The investigators noted that the risk of NRM increased most dramatically between middle age and old age, with less significant differences between the middle-age and young groups. They suggested that “age per se should have a limited impact on the indication for alloHCT for NHL in patients up to age 65 years.”
The increased risk with elderly status could not be fully explained by comorbidities, although these were more common in elderly patients.
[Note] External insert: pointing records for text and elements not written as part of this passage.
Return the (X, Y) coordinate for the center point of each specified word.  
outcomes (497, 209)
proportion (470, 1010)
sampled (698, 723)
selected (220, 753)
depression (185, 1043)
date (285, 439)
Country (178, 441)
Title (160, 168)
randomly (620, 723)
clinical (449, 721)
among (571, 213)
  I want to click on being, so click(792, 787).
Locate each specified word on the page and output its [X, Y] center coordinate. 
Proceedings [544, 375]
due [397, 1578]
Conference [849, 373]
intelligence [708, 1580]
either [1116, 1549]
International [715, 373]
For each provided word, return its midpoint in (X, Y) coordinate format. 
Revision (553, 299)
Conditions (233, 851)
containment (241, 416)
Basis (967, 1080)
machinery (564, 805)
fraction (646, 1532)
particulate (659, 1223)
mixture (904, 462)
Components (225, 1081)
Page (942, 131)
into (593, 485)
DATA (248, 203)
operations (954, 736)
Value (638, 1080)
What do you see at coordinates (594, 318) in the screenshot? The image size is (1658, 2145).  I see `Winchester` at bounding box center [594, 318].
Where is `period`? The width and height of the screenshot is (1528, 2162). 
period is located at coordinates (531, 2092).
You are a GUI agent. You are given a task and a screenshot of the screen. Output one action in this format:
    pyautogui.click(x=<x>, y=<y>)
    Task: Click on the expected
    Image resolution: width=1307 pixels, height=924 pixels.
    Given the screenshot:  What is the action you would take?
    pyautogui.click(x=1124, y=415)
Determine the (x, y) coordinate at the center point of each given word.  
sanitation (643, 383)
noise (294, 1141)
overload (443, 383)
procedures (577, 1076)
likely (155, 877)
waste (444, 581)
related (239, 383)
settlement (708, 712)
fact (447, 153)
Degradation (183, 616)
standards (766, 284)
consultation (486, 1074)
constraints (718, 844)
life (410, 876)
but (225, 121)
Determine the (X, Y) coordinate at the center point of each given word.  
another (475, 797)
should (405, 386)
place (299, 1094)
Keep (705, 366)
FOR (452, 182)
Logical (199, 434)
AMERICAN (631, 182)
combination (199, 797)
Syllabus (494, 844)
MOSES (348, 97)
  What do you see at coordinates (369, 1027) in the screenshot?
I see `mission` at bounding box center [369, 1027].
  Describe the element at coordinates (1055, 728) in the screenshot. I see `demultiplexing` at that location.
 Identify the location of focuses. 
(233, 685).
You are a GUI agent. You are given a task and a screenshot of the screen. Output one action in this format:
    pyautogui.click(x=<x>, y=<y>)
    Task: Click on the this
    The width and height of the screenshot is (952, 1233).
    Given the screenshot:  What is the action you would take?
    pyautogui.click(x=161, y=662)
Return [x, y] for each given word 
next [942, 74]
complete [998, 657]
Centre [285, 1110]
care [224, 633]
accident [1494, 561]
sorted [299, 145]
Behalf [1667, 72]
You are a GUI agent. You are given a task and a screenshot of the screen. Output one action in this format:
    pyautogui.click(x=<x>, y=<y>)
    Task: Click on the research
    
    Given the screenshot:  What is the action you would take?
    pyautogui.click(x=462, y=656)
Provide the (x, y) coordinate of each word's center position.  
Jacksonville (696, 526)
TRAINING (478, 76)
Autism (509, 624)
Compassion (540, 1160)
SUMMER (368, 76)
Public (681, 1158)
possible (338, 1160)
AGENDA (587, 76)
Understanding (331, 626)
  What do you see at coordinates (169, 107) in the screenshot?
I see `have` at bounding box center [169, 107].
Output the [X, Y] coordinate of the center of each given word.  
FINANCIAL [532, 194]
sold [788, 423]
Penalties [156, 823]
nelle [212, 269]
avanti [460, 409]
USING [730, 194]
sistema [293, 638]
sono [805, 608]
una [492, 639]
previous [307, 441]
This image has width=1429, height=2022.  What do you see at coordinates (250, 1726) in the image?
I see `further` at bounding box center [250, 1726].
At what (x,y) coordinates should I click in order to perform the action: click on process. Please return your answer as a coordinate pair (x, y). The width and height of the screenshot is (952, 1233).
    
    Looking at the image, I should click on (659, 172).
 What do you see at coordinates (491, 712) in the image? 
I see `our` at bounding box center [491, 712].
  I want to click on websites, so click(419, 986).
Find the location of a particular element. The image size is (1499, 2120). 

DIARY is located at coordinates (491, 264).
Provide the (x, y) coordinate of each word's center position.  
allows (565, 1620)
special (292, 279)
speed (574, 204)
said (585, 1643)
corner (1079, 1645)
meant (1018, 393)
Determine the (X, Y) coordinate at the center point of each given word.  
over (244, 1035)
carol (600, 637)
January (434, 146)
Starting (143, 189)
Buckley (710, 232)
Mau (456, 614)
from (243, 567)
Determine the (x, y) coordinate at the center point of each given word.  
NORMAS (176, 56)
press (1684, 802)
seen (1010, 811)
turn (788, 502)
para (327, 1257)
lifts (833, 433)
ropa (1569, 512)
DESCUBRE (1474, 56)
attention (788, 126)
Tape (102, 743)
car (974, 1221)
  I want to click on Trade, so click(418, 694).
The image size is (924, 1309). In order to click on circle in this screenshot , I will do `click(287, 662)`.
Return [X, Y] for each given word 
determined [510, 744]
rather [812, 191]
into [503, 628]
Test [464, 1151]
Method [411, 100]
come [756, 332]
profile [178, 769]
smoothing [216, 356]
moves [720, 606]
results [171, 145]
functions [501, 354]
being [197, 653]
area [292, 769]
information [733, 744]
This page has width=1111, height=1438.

After analyzing information from a subset of patients, the investigators concluded that “the presence of comorbidities is a significant risk factor for NRM and survival, but this does not fully explain the outcome disadvantages in our [elderly] group.” Therefore, age remains an independent risk factor.
“The information provided in this cohort of patients with NHL, the largest reported to date, is useful and relevant, especially in the era of evolving therapies,” the investigators wrote. They added that the information is “even more relevant now with the availability of treatment with ... chimeric antigen receptor (CAR) T cells ... after relapse post-alloHCT.”
The investigators reported having no financial disclosures.
SOURCE: Kyriakou C et al. Biol Blood Marrow Transplant. 2018 Sep 13. doi: 10.1016/j.bbmt.2018.08.025.
FROM BIOLOGY OF BLOOD AND MARROW TRANSPLANTATION
Key clinical point:
Major finding: One-year nonrelapse mortality (NRM) was 13% for young patients, 20% for middle-age patients, and 33% for elderly patients (P less than .001).
Study details: A retrospective analysis of 3,919 patients with NHL who underwent alloHCT between 2003 and 2013.
Disclosures: The researchers reported having no financial disclosures.